As for the impact of adding sequential blinatumomab to the inotuzumab ozogamicin/chemotherapy regimen, at a median follow-up of 104.4 months for the patients treated before the protocol amendment and 29.7 months for those treated after, median PFS did not differ significantly (34.7 vs 56.4 months, P=0.77).

“Although we did not yet see an improvement in survival with the addition of blinatumomab, the shorter follow-up of blinatumomab-treated patients compared with patients without blinatumomab exposure might explain this result,” the authors suggested, adding that further follow-up will be needed to see the benefit of added blinatumomab.

Jabbour and colleagues also categorized patients into three groups based on age — 60-64, 65-69, and 70 and older. Median PFS was 70.2 months in those 60-64, 46.6 months in those 65-69, and 34.2 months in those 70 and older, while median OS was 75.2 months, 46.6 months, and 34.7 months, respectively.

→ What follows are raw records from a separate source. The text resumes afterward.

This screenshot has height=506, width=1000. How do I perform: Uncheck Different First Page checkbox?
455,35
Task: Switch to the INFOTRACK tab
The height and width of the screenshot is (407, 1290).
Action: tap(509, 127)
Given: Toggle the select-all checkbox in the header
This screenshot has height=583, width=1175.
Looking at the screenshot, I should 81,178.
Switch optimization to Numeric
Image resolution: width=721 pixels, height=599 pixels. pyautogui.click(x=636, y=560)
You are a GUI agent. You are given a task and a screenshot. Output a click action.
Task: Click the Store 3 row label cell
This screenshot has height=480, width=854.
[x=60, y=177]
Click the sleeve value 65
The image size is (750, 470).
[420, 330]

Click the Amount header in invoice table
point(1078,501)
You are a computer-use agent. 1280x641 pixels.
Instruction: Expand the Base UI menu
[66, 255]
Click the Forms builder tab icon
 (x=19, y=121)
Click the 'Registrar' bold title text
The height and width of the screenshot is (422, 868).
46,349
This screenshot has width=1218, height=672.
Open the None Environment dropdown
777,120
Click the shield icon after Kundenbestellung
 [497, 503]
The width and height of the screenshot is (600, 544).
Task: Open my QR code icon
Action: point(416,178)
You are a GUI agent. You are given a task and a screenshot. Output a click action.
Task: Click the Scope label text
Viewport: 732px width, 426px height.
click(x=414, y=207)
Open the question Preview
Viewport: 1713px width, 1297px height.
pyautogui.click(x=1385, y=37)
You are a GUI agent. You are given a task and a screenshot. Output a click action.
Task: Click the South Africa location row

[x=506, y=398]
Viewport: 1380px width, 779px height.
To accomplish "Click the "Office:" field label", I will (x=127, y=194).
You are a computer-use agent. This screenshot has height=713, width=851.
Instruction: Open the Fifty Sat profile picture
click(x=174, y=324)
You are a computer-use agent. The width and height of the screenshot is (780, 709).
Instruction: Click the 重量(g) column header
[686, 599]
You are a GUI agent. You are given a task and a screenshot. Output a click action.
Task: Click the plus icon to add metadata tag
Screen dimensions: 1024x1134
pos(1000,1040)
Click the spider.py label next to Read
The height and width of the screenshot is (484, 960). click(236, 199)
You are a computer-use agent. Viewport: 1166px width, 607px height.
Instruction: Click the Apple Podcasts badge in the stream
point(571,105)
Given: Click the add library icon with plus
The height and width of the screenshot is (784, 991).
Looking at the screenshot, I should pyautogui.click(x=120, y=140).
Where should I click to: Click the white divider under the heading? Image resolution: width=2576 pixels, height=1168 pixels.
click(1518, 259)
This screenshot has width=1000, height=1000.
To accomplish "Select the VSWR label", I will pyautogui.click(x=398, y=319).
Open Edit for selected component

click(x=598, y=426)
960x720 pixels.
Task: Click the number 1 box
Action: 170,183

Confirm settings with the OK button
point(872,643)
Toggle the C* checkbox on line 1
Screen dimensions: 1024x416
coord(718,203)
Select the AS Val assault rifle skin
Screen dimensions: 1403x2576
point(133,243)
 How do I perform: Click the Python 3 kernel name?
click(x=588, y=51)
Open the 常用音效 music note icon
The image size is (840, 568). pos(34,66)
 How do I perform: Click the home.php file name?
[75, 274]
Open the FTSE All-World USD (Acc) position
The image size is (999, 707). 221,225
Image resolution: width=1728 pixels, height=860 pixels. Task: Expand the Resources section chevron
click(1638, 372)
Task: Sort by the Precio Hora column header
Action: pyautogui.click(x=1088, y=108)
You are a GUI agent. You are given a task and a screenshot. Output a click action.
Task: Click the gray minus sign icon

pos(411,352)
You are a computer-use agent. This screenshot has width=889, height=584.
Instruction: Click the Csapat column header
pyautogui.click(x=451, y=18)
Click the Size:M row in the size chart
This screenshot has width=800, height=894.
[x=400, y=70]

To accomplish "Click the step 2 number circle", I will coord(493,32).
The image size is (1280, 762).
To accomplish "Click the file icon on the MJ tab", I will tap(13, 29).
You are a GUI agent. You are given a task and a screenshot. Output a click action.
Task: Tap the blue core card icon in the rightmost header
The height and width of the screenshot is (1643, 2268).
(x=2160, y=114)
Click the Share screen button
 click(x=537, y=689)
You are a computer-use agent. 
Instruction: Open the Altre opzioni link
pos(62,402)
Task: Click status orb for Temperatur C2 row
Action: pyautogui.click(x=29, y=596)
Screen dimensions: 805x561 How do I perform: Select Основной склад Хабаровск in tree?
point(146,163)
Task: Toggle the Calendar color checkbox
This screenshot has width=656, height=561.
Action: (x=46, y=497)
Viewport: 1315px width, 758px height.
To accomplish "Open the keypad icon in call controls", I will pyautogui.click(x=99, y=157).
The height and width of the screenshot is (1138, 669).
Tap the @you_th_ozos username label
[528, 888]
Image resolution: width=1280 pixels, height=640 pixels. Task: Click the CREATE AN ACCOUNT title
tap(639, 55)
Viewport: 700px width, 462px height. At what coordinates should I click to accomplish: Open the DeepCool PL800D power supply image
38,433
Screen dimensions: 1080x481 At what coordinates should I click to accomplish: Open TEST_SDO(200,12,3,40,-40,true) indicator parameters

After combining patients in the 60-64 and 65-69 age groups, and comparing them with those 70 and older, median PFS was 60.4 months versus 34.2 months (P=0.27), and median OS was 69.0 months versus 34.7 months (P=0.17).

The most common grade 3/4 adverse events were thrombocytopenia (78%) and febrile neutropenia (32%). Six patients developed hepatic sinusoidal obstruction syndrome.

At the time of data cutoff, 47 patients had died, with 67% of deaths in patients ages 60-69 and 85% in those ages 70 and older occurring in remission.

This “suggests that even the less-intensive chemotherapy backbone used in this trial might still be too intensive for older adults with acute lymphocytic leukemia,” Curran observed in her commentary, adding that further reductions in chemotherapy intensity will likely be warranted.

In fact, Jabbour and team noted that their trial is continuing to enroll patients with ongoing protocol modifications, enabling participants 70 and older to be treated with a “near chemotherapy-free approach” of inotuzumab ozogamicin, blinatumomab, vincristine, and dexamethasone.